İkinci grup nimetler ise, Allah tarafından yaşam boyu çeşitli biçimlerde ve zamanlarda ihsan edilmektedir. Yüce yaradan, insanın yaşamını sürdürmesi için enva-i çeşit lütuflar nasip etmektedir. İnsanın ayakta ve hayatta kalmasına yönelik nimetler sebze, meyve, su, hava ve başkaca nimetler. Bunların dışında, kişiye sonradan kazandırılan kabiliyetler, alışkanlıklar ve refleksler de hem kendisini ifade edebilme ve hem de sosyal yaşama ve insanlığa değer katma noktasında ayrı lütuflardır. İkinci grup nimetler, yani yaşam boyu nasip olan nimetlerin birinci grup nimetlerden belirgin farkı: Bu tür lütuflara, çalışma ve çaba sonucu arzu edilen nimetlere kavuşulmuş olunmaktadır. İnsan haddini bilerek huzur mutluluk ve başarının kendi gayreti ile olduğu kadar da mutlak kudret sahibinin inayet ve yardımı ile olduğunu hatırlamalıdır.
Hangi grup nimet olursa olsun, hepsinin kişiye ve topluma faydası bulunmaktadır. Allah’a, nasip ettiği her bir nimeti için daima şükür ve tevekkül halinde olmak gerekir. Gören gözünüz, işiten kulağınız, tat alan ve konuşan diliniz, koku alan burnunuz ve hisseden deriniz varsa ne mutlu size, ne mutlu bize. Unutmayalım ki bu nimetlerden bir ya da bir kaçından mahrum nice insanlar vardır. O kimselerin halini anlamaya, sahip olunan bu mukaddes nimetlerin kıymetini bilerek yaşama gayreti içinde olunmalıdır. O kimselere tabiri caizse yoksun oldukları azaları bakımından gören gözü, işiten kulağı, konuşan dili olabiliriz.
Tutan eliniz, saran kolunuz, yürüyen ayağınız, çarpan bir yüreğiniz, sızlayan vicdanınız ve düşünen muhakeme yapan aklınız varsa ne mutlu size, ne mutlu bize. El, kol, bacak ayak ve akıl nimetlerinden birisine ya da bir kaçına sahip bulunmayan kimselerin bulunduğunu hatırlamalıyız. O kimselerin yaşamlarına anlam katmak adına onlara tutan el, saran kol, yürüyen ayak ve onların hayrına düşünen ve muhakeme yapan akılları olunmalıdır. Sahip olunan nimetlere şükür ve tevekkül etmeli, sahip olunan nimet, elden gitmişse veya doğuştan nasip edilmemişse bundan dolayı da sabır hali üzere bulunulmalıdır.

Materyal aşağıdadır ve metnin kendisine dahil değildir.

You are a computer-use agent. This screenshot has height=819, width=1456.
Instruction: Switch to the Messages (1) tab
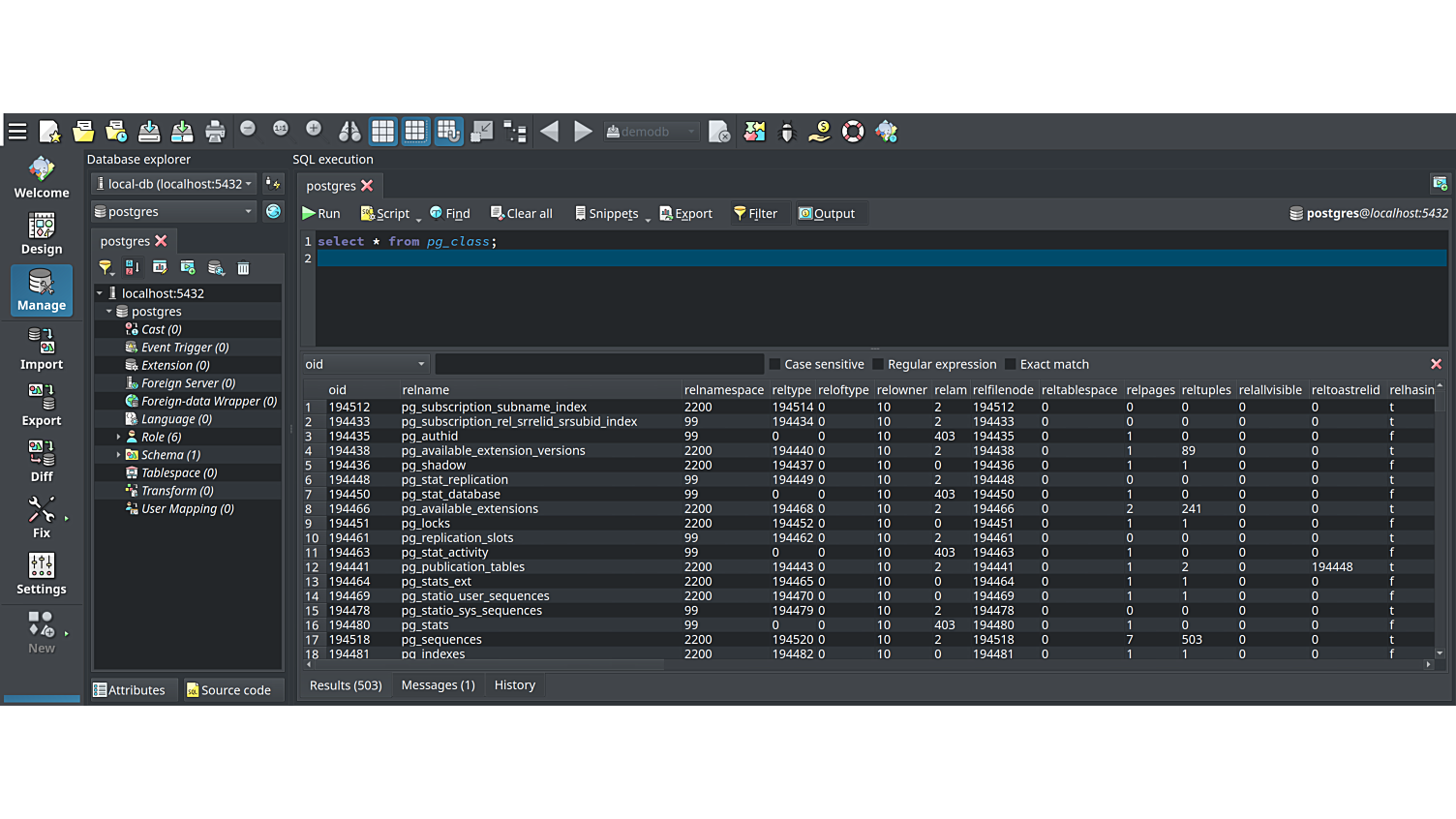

Peki, bunca nimetin lütfun şükrü ve ömrünün uzun olması için ne yapılmalıdır? Bahşedilen nimetten dolayı Yüce Yaradan’a dil ile şükredilir. “Allah’ım, verdiğin nimetlerden dolayı sana hamd ve şükrederim.” denir. Verilen nimete dil şükrünün yanı sıra, hal lisanıyla da tevekkül içinde olunmalıdır. Allah’ın tüm nimetlerin farkında olarak yaşanacak olursa sahip olunan lütufların ömrü uzun olacaktır. Malum, elde olanın kıymeti bilinmeyecek olursa bir süre sonra zayi olup gidecektir. Gelmişse nimet, daima şükret. Gitmişse elden nimet, sen daima sabret ve haline şükret. Haftaya buluşmak üzere sağlıcakla kalın.